(Task goal): Output, without any alteration, the lines from the line with "Enquire (959, 89)" through the end of the records, both ends included.

Element and text location data
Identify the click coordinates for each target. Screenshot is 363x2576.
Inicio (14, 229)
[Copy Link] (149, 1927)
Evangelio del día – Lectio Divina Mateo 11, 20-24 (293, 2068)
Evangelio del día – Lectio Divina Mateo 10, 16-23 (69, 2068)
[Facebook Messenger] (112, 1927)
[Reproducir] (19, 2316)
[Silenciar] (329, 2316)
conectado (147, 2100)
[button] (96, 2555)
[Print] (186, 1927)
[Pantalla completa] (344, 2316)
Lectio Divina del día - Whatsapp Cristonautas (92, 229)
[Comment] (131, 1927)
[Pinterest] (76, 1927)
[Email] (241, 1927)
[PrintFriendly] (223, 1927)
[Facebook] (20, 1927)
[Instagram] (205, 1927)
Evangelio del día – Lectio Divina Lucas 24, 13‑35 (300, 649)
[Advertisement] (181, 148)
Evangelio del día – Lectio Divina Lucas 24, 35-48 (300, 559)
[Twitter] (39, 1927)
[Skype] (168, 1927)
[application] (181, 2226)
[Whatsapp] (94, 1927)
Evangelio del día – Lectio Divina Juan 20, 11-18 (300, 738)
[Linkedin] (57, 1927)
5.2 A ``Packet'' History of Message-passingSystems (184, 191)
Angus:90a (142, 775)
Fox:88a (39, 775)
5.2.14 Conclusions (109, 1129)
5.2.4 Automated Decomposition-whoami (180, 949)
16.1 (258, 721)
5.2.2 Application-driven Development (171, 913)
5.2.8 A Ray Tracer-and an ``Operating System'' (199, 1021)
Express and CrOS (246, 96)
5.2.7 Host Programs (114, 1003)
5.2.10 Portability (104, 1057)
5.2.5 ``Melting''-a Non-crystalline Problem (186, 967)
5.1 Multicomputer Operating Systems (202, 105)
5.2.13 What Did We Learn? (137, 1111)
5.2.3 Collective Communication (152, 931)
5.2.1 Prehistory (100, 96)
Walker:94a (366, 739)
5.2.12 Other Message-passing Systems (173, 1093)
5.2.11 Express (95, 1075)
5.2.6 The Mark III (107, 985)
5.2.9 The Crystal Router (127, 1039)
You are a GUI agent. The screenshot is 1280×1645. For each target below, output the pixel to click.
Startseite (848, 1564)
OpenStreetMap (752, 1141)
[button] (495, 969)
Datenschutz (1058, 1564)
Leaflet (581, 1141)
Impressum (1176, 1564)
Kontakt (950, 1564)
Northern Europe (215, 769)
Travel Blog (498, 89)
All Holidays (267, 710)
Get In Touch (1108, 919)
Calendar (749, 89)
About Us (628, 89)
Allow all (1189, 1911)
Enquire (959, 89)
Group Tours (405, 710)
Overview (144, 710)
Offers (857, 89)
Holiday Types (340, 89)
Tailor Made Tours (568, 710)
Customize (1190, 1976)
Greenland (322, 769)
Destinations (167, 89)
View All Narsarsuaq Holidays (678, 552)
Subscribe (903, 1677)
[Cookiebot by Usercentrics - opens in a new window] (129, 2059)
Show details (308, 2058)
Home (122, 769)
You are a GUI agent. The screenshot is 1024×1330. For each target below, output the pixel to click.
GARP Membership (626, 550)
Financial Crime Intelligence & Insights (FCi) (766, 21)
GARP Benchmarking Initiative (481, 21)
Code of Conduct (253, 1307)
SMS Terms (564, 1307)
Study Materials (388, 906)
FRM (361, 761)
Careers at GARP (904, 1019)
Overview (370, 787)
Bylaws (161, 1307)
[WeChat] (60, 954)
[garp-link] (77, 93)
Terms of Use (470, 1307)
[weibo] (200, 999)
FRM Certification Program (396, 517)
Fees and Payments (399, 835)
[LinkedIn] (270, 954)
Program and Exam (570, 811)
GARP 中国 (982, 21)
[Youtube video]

(Written solution):
Enquire (959, 89)
Group Tours (405, 710)
Overview (144, 710)
Offers (857, 89)
Holiday Types (340, 89)
Tailor Made Tours (568, 710)
Customize (1190, 1976)
Greenland (322, 769)
Destinations (167, 89)
View All Narsarsuaq Holidays (678, 552)
Subscribe (903, 1677)
[Cookiebot by Usercentrics - opens in a new window] (129, 2059)
Show details (308, 2058)
Home (122, 769)
You are a GUI agent. The screenshot is 1024×1330. For each target below, output the pixel to click.
GARP Membership (626, 550)
Financial Crime Intelligence & Insights (FCi) (766, 21)
GARP Benchmarking Initiative (481, 21)
Code of Conduct (253, 1307)
SMS Terms (564, 1307)
Study Materials (388, 906)
FRM (361, 761)
Careers at GARP (904, 1019)
Overview (370, 787)
Bylaws (161, 1307)
[WeChat] (60, 954)
[garp-link] (77, 93)
Terms of Use (470, 1307)
[weibo] (200, 999)
FRM Certification Program (396, 517)
Fees and Payments (399, 835)
[LinkedIn] (270, 954)
Program and Exam (570, 811)
GARP 中国 (982, 21)
[Youtube video]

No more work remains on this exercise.